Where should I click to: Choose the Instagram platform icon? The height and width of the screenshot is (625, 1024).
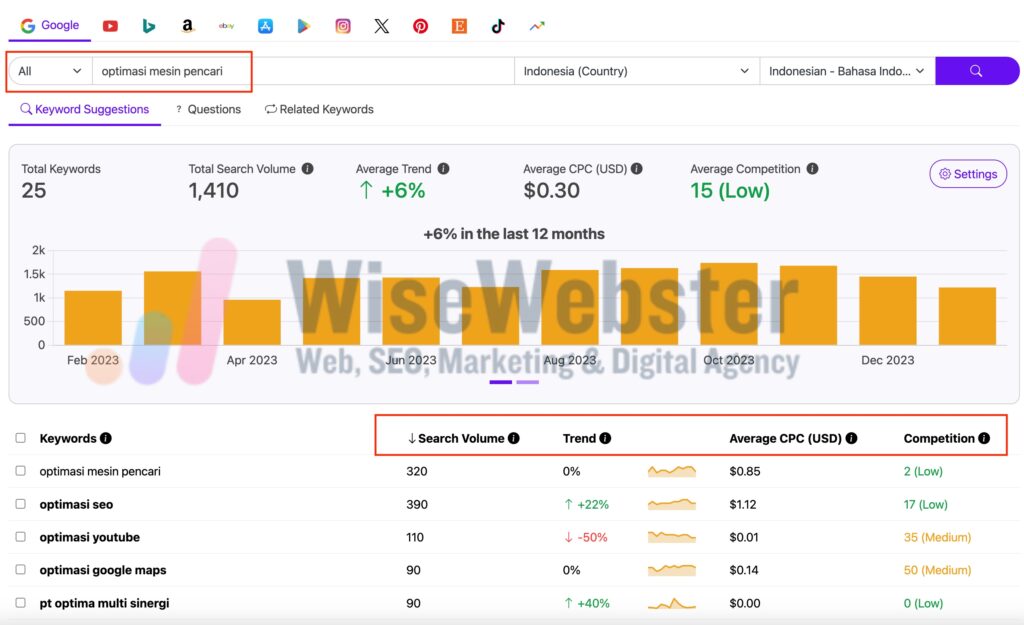click(x=342, y=25)

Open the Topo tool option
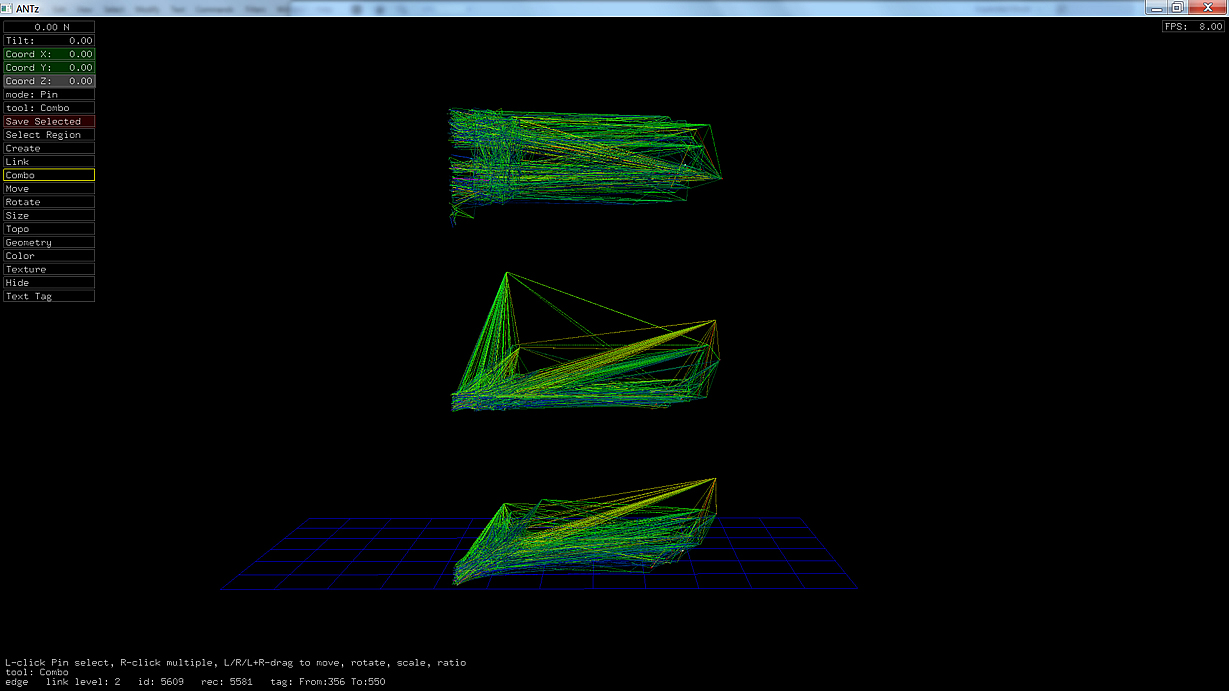49,229
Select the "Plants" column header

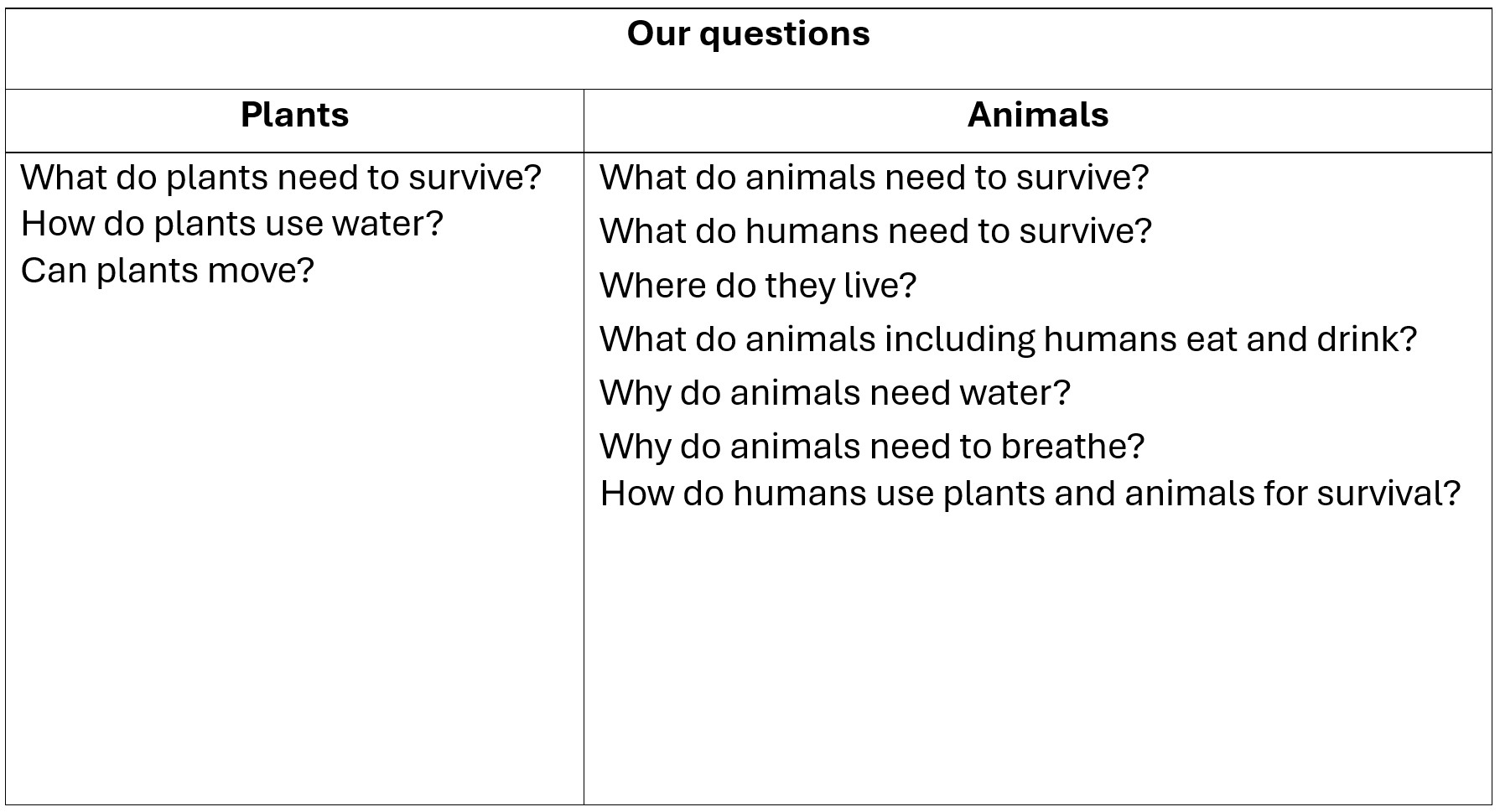coord(294,115)
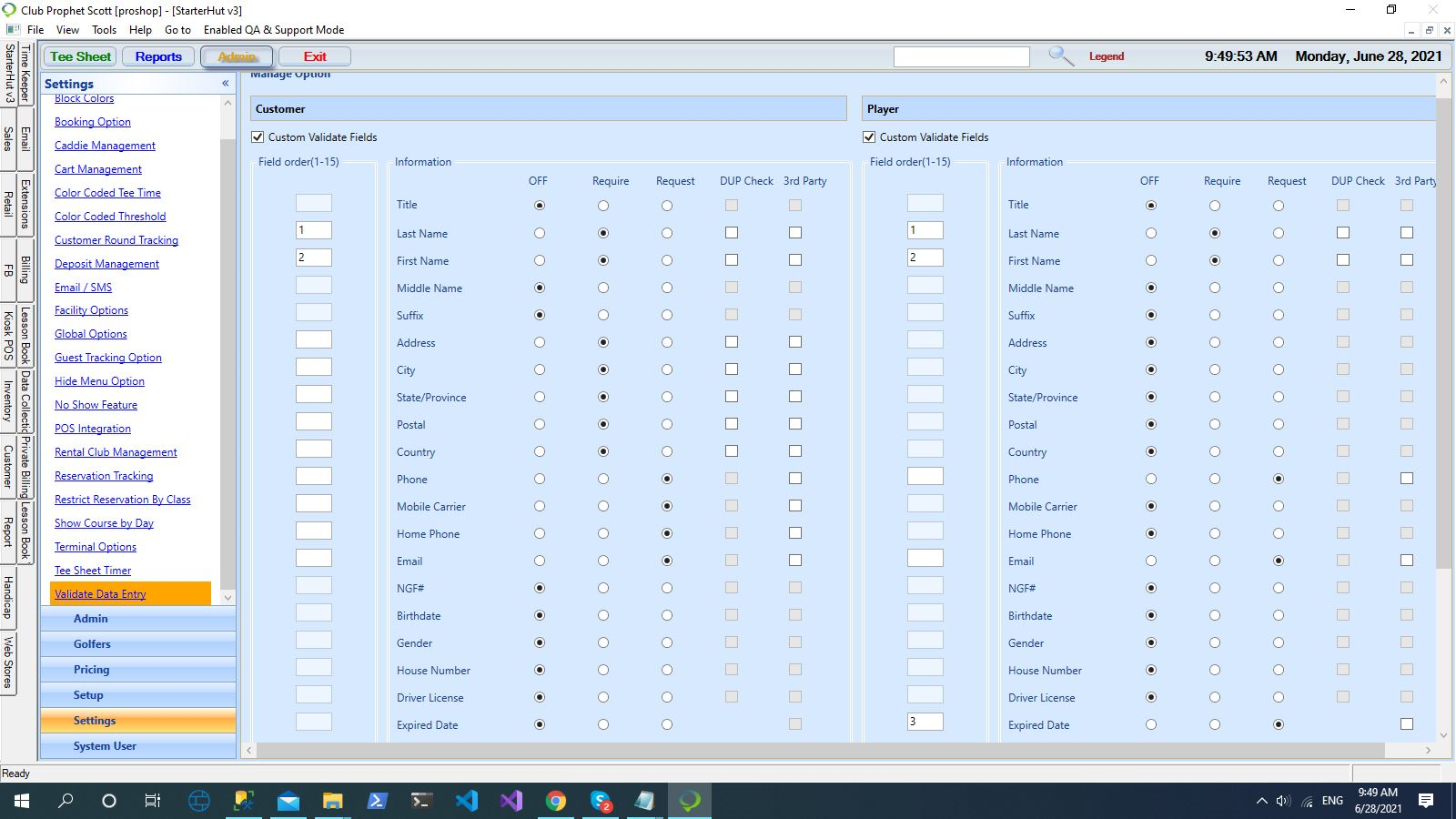Switch to vertical Time Keeper tab
The height and width of the screenshot is (819, 1456).
coord(25,71)
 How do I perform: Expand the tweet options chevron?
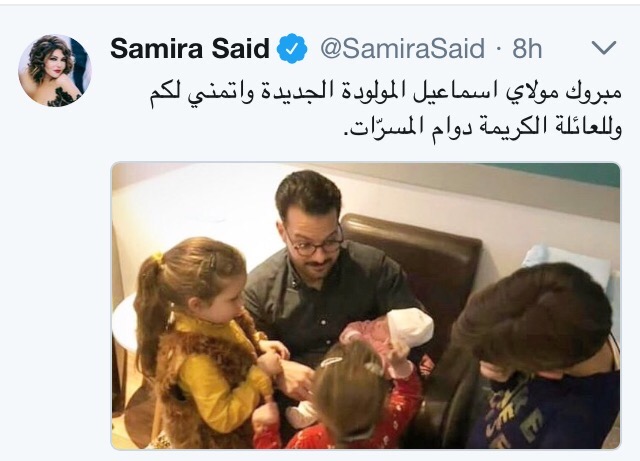pos(604,48)
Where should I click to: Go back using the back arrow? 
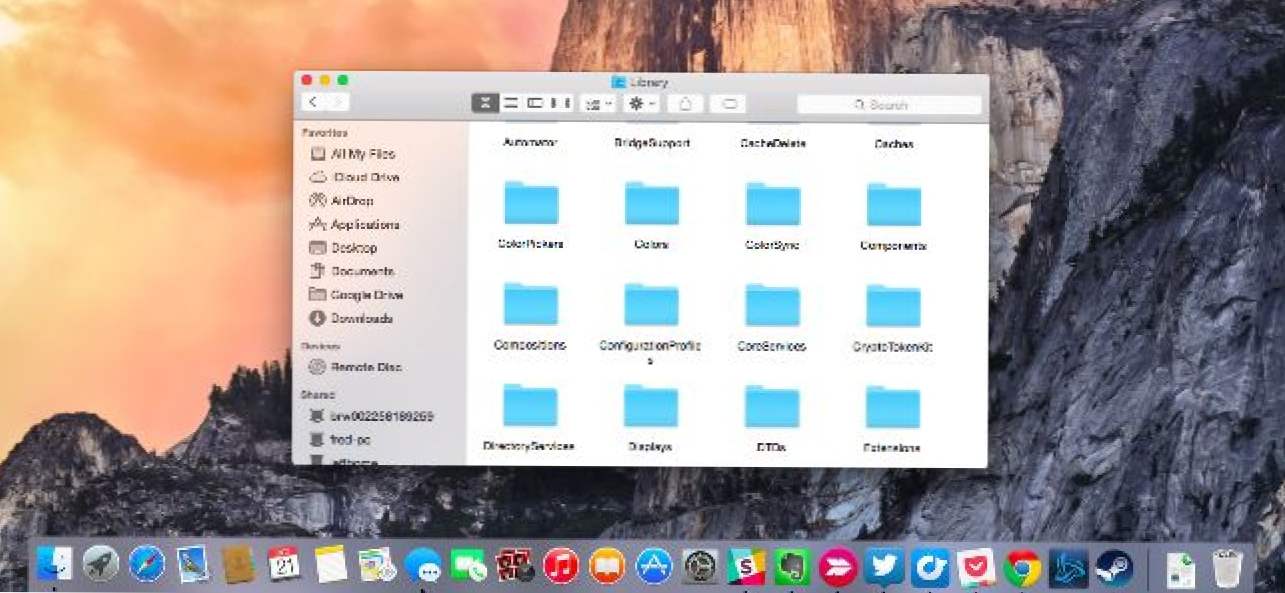313,102
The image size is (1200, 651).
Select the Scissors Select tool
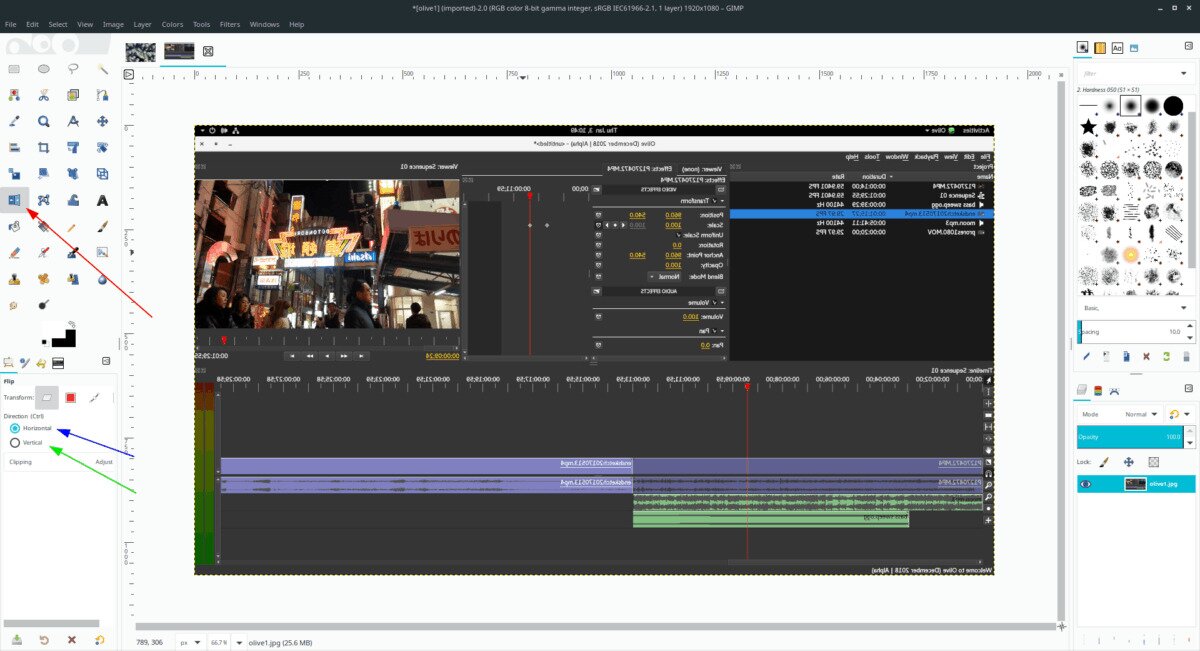(44, 96)
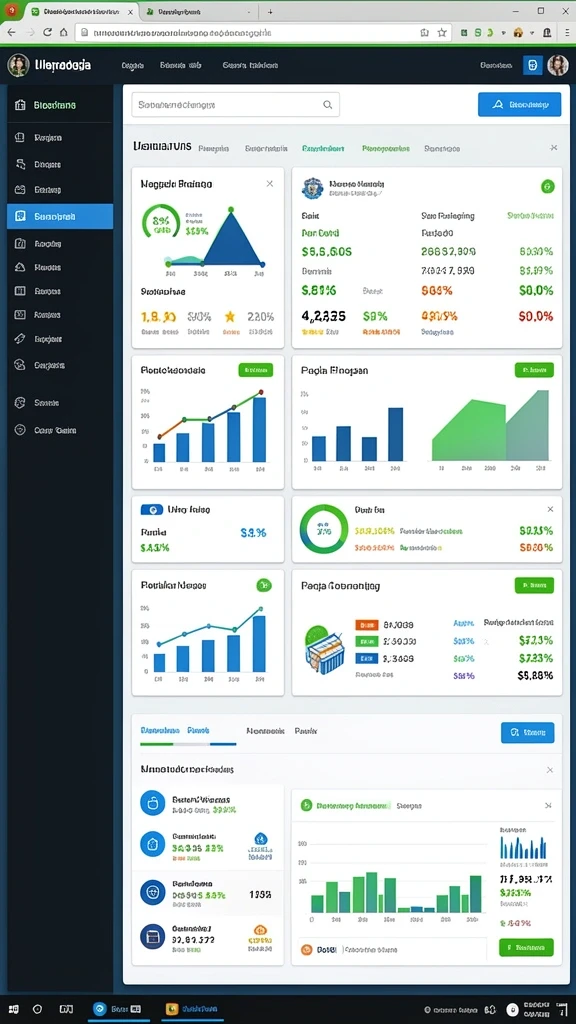Click the green donut progress ring
Image resolution: width=576 pixels, height=1024 pixels.
(324, 528)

****************

EXERCISE DIRECTIONS
Rewrite the items from the line that has "How do I perform: Expand" through the last item, switching "chevron" to "caret" and keeping everything else the same. Omit the pictures.

RESULT OF THIS EXERCISE
 How do I perform: Expand the tweet options caret?
pos(604,48)
Where should I click to: Go back using the back arrow? 
313,102
The image size is (1200, 651).
Select the Scissors Select tool
(44, 96)
Click the green donut progress ring
Image resolution: width=576 pixels, height=1024 pixels.
(324, 528)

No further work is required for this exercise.